* _YOUR INSTRUCTIONS_
Rewrite all of the records below as a numbered list, leaving out any blank lines.

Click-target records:
####################
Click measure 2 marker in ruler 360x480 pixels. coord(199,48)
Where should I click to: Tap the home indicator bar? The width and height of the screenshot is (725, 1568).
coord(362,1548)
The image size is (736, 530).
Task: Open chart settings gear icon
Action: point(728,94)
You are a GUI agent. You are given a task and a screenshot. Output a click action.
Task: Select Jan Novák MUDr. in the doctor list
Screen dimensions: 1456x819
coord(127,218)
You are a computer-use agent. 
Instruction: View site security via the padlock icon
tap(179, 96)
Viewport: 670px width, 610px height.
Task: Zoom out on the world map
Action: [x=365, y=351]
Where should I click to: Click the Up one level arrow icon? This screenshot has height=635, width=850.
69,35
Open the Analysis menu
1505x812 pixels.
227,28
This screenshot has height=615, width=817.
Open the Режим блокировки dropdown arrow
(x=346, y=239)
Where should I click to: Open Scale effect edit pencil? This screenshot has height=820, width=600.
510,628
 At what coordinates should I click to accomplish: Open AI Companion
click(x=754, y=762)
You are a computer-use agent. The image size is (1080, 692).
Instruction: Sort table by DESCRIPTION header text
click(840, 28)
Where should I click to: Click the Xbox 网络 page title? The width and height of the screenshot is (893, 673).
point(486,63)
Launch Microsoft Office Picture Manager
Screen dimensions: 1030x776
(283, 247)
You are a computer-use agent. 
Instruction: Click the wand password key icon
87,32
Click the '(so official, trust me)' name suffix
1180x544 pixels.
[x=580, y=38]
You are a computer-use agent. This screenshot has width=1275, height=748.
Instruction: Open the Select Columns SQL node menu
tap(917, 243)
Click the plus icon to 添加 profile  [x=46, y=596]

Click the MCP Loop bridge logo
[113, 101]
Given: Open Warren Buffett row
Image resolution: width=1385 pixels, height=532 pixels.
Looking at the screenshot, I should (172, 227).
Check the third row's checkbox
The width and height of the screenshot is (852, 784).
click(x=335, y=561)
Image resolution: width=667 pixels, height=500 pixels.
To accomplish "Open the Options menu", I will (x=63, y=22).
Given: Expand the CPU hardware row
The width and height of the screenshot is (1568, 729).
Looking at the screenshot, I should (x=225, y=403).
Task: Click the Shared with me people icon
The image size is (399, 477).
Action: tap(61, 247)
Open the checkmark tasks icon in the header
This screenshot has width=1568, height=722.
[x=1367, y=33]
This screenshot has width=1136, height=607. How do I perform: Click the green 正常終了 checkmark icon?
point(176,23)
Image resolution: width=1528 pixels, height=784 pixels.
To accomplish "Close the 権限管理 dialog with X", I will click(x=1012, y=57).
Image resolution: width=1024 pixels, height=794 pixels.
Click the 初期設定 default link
####################
* _WRITTEN RESPONSE_
1. Click measure 2 marker in ruler 360x480 pixels. coord(199,48)
2. Where should I click to: Tap the home indicator bar? The width and height of the screenshot is (725, 1568).
3. coord(362,1548)
4. The image size is (736, 530).
5. Task: Open chart settings gear icon
6. Action: point(728,94)
7. You are a GUI agent. You are given a task and a screenshot. Output a click action.
8. Task: Select Jan Novák MUDr. in the doctor list
9. Screen dimensions: 1456x819
10. coord(127,218)
11. You are a computer-use agent. 
12. Instruction: View site security via the padlock icon
13. tap(179, 96)
14. Viewport: 670px width, 610px height.
15. Task: Zoom out on the world map
16. Action: [x=365, y=351]
17. Where should I click to: Click the Up one level arrow icon? This screenshot has height=635, width=850.
18. 69,35
19. Open the Analysis menu
20. 1505x812 pixels.
21. 227,28
22. This screenshot has height=615, width=817.
23. Open the Режим блокировки dropdown arrow
24. (x=346, y=239)
25. Where should I click to: Open Scale effect edit pencil? This screenshot has height=820, width=600.
26. 510,628
27.  At what coordinates should I click to accomplish: Open AI Companion
28. click(x=754, y=762)
29. You are a computer-use agent. The image size is (1080, 692).
30. Instruction: Sort table by DESCRIPTION header text
31. click(840, 28)
32. Where should I click to: Click the Xbox 网络 page title? The width and height of the screenshot is (893, 673).
33. point(486,63)
34. Launch Microsoft Office Picture Manager
35. Screen dimensions: 1030x776
36. (283, 247)
37. You are a computer-use agent. 
38. Instruction: Click the wand password key icon
39. 87,32
40. Click the '(so official, trust me)' name suffix
41. 1180x544 pixels.
42. [x=580, y=38]
43. You are a computer-use agent. This screenshot has width=1275, height=748.
44. Instruction: Open the Select Columns SQL node menu
45. tap(917, 243)
46. Click the plus icon to 添加 profile  [x=46, y=596]
47. Click the MCP Loop bridge logo
48. [113, 101]
49. Given: Open Warren Buffett row
50. Image resolution: width=1385 pixels, height=532 pixels.
51. Looking at the screenshot, I should (172, 227).
52. Check the third row's checkbox
53. The width and height of the screenshot is (852, 784).
54. click(x=335, y=561)
55. Image resolution: width=667 pixels, height=500 pixels.
56. To accomplish "Open the Options menu", I will (x=63, y=22).
57. Given: Expand the CPU hardware row
58. The width and height of the screenshot is (1568, 729).
59. Looking at the screenshot, I should (x=225, y=403).
60. Task: Click the Shared with me people icon
61. The image size is (399, 477).
62. Action: tap(61, 247)
63. Open the checkmark tasks icon in the header
64. This screenshot has width=1568, height=722.
65. [x=1367, y=33]
66. This screenshot has width=1136, height=607. How do I perform: Click the green 正常終了 checkmark icon?
67. point(176,23)
68. Image resolution: width=1528 pixels, height=784 pixels.
69. To accomplish "Close the 権限管理 dialog with X", I will click(x=1012, y=57).
70. Image resolution: width=1024 pixels, height=794 pixels.
71. Click the 初期設定 default link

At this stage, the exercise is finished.